Мне, конечно, надо было б наделить зверька именем, использовав Адамову привилегию. Пожалуй, в знакомых мне кошках меня больше всего поражала как раз готовность признать свое имя, на него отозваться, странная в таком отрешенном и непокорном зверьке. Они, я знал, усваивают имя быстро и охотно, тем подтверждая неизменность нашей адамической власти над животными. Я был готов наименовать зверька, но вот беда – нужное имя никак не шло мне на ум, – ведь следовало даже не наделить, а угадать истинное, словно предсуществующее, запечатленное в вечности. Дать человеческое, христианское мне казалось едва ль не кощунством, применить расхожую кличку – унизительным для таинственного зверя. Склонный к обобщеньям, я не любил наименований. Даже собственное имя звучало для меня чуждо. Короче сказать, кошка осталась кошкой, непоименованным обобщением, отчасти абстракцией, кошачьей сущностью. Но вот главная причина – интуиция мне подсказывала, что зверек, на которого я первоначально имел весьма скромные виды – обрести дружка и приживалу, сыграет в моей жизни роль куда значительней. Но какую именно, я сперва и не догадывался.

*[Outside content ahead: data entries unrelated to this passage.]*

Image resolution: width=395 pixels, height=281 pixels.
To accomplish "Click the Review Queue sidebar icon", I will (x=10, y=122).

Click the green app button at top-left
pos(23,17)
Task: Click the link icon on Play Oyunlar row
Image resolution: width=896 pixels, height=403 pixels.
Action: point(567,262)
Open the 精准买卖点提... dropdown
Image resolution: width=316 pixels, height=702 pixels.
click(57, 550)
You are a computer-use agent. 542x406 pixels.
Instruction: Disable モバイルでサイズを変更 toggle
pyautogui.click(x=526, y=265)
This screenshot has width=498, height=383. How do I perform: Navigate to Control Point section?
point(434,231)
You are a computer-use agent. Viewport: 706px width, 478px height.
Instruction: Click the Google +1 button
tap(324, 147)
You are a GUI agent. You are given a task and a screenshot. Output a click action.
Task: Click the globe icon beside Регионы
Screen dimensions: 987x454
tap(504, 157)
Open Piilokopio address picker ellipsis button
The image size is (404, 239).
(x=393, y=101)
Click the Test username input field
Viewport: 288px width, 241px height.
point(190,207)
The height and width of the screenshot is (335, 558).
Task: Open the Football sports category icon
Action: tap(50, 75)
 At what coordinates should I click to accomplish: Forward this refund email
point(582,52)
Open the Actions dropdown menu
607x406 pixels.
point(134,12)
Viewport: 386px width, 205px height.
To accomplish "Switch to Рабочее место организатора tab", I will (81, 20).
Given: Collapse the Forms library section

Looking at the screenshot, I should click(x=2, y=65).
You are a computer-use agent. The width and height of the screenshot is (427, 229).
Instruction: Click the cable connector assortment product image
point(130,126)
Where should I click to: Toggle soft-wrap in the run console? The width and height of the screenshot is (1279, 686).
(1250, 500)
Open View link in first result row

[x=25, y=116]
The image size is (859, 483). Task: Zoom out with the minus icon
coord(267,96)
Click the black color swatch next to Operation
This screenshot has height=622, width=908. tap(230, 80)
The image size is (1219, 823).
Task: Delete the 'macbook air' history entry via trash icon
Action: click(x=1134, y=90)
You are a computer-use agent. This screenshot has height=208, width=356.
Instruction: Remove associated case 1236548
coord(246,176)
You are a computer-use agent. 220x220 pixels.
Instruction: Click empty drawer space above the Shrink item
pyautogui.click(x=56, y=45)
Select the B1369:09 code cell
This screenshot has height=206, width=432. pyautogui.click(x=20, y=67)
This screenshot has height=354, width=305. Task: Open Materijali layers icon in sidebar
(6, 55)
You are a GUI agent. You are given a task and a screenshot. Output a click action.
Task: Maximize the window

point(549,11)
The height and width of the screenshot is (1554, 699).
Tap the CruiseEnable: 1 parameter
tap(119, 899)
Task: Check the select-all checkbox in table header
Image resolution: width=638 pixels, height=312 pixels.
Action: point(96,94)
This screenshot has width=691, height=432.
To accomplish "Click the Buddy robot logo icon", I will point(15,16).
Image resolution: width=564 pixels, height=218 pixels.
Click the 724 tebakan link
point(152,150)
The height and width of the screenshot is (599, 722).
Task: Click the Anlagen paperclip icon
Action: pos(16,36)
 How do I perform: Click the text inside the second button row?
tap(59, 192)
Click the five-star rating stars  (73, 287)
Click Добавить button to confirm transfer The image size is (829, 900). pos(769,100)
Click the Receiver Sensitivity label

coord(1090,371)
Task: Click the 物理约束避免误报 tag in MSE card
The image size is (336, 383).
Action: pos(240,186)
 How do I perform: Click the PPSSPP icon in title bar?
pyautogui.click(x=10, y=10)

Значит, стоило избежать конкретности – пусть будет просто кошка.
Обрел ли я друга? Да. Но дружба это была зыбкая, как мембрана, в ускользающем понятии, вовсе другая, чем между людьми. Иногда котенок напоминал влюбленную женщину. Мог, забравшись мне на грудь, меня разглядывать часами, иногда поглаживая лапкой, с аккуратно подобранными когтями. Я не только не сгонял зверька, но даже боялся шевельнуться, уважая его местоположение в пространстве, всегда точнейше выбранное, с редким чутьем к жизненному полю. Иногда ж он напоминал младенца, со сладострастным урчаньем посасывая мою руку, видимо, принятую за материнский сосок. Тут уж коготками работал вовсю, оставляя на моей руке багровые крапинки. Но не со зла ведь. Говорят, что кошки привыкают лишь к месту обитания, а к людям холодны. Еще один навет. А может быть, какие как. Моя так уж точно не была ко мне равнодушна, каждый раз встречала у двери с приветливым мурканьем. Если и подхалимаж, то непрямой, – мне радовалась даже и тогда, когда пищи на ее блюдечке было вдоволь.